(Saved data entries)
· · · · · · ·

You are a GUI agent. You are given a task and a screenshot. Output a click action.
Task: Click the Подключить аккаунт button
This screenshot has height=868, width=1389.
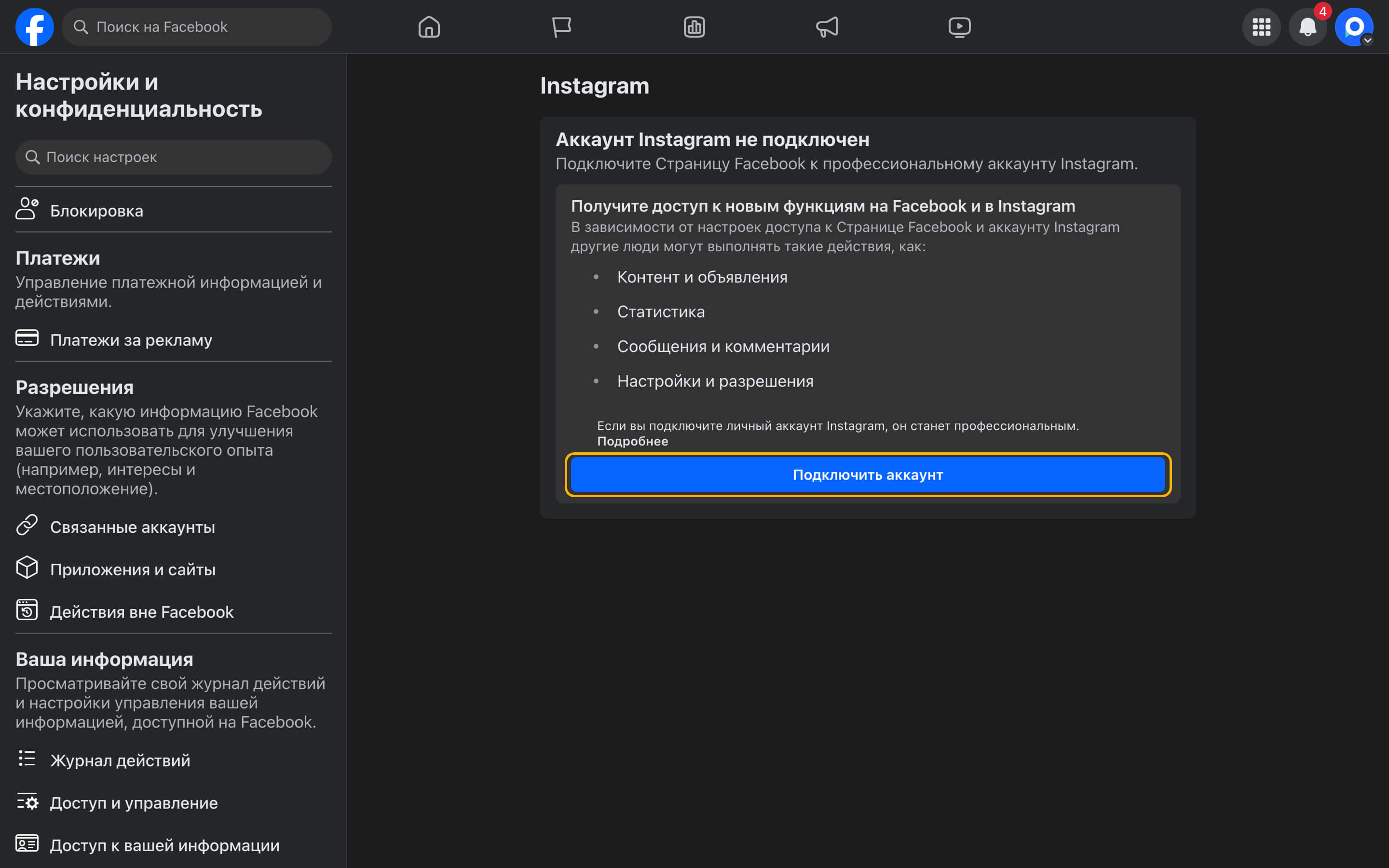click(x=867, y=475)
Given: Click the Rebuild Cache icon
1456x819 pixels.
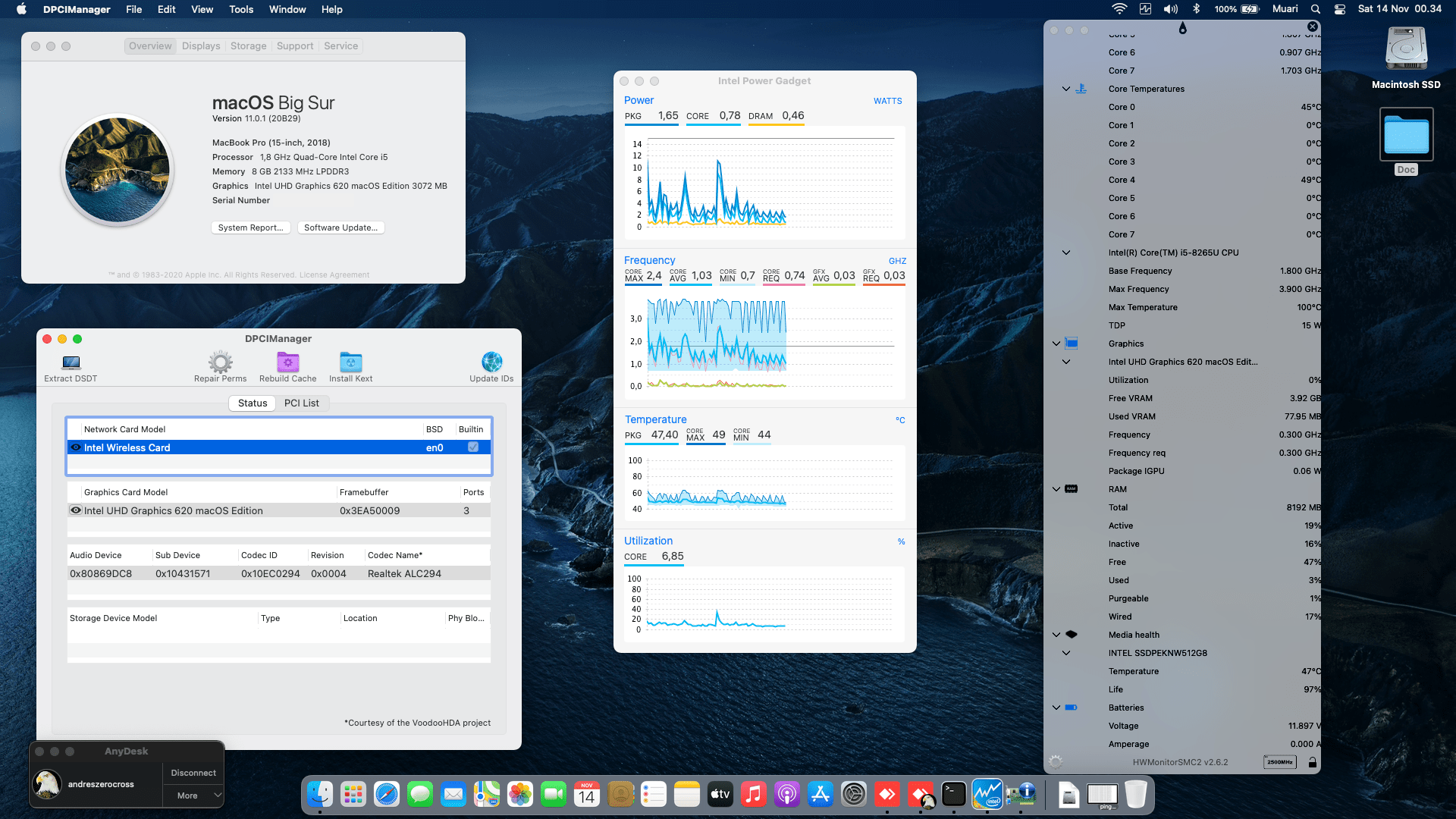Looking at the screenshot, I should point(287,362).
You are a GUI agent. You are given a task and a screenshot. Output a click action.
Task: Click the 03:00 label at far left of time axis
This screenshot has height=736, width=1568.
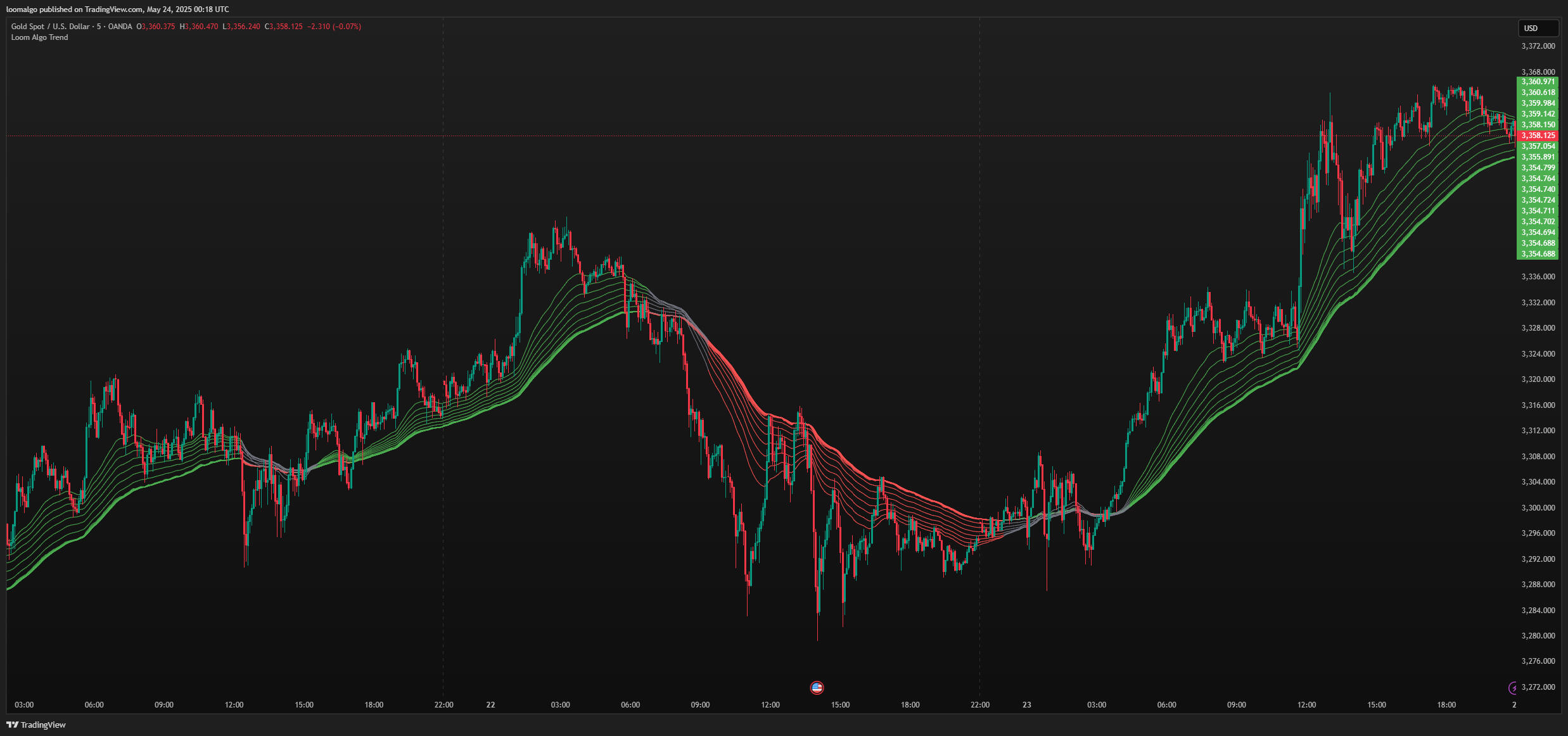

· · · · · · ·

*PROBLEM DETAILS*:
Will you set down the records word for word while leaving out every picture?

*WRITTEN REPLY*:
You are a GUI agent. You are given a task and a screenshot. Output a click action.
Task: Click the Подключить аккаунт button
This screenshot has height=868, width=1389.
click(x=867, y=475)
Given: Click the Rebuild Cache icon
1456x819 pixels.
Looking at the screenshot, I should point(287,362).
You are a GUI agent. You are given a task and a screenshot. Output a click action.
Task: Click the 03:00 label at far left of time axis
This screenshot has height=736, width=1568.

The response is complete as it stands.